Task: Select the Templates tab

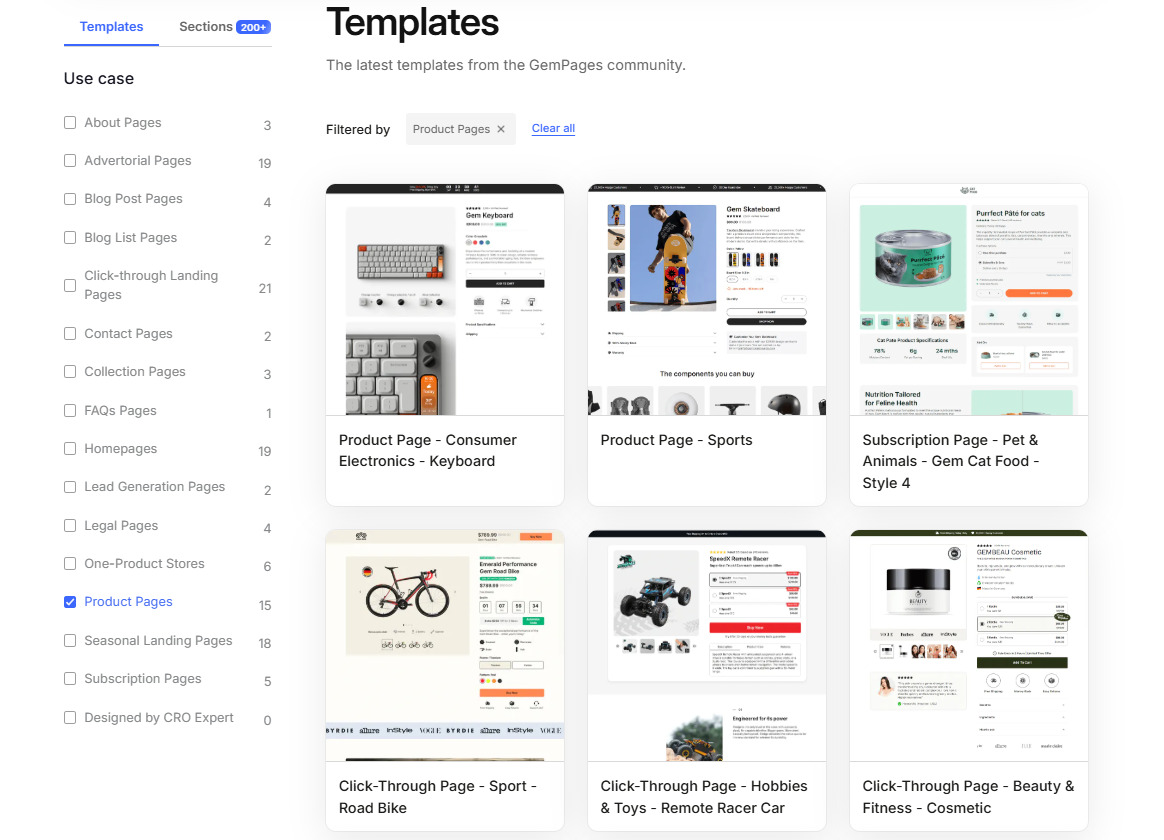Action: (111, 26)
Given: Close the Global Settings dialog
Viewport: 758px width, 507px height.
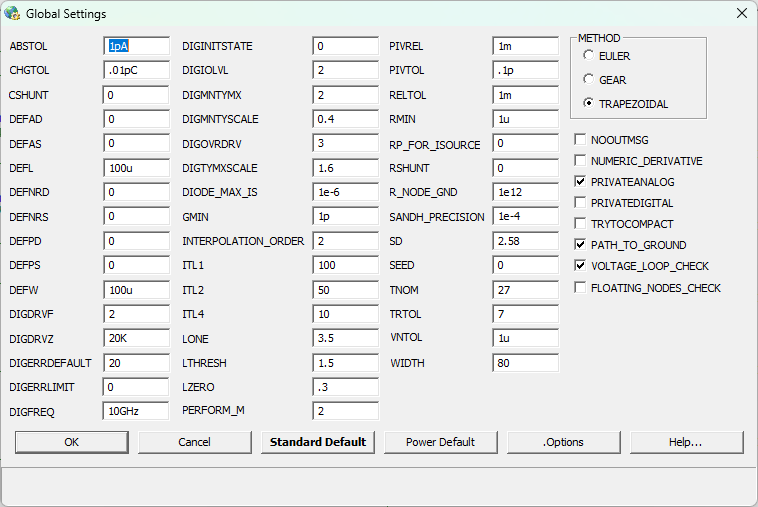Looking at the screenshot, I should coord(741,14).
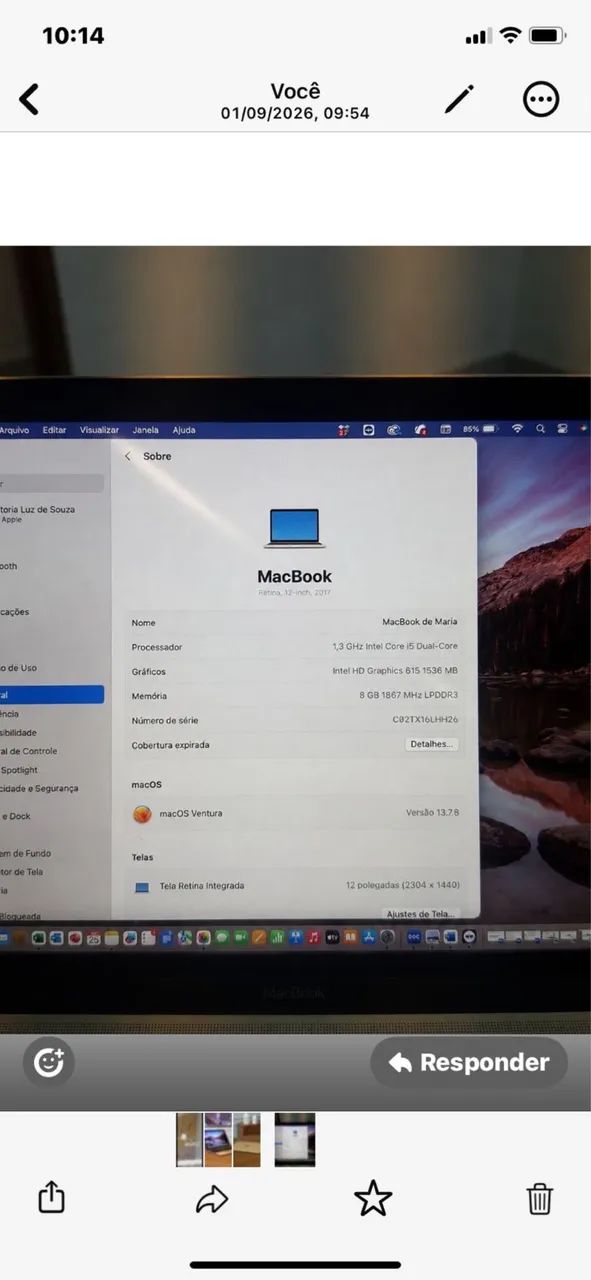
=======
Once you find the line containing "Given: Close the Global Settings dialog", retype it and every line after it through the last line of the records above, exactly. Add nothing else, and leave out the pictures.

Given: Close the Global Settings dialog
Viewport: 758px width, 507px height.
Looking at the screenshot, I should coord(741,14).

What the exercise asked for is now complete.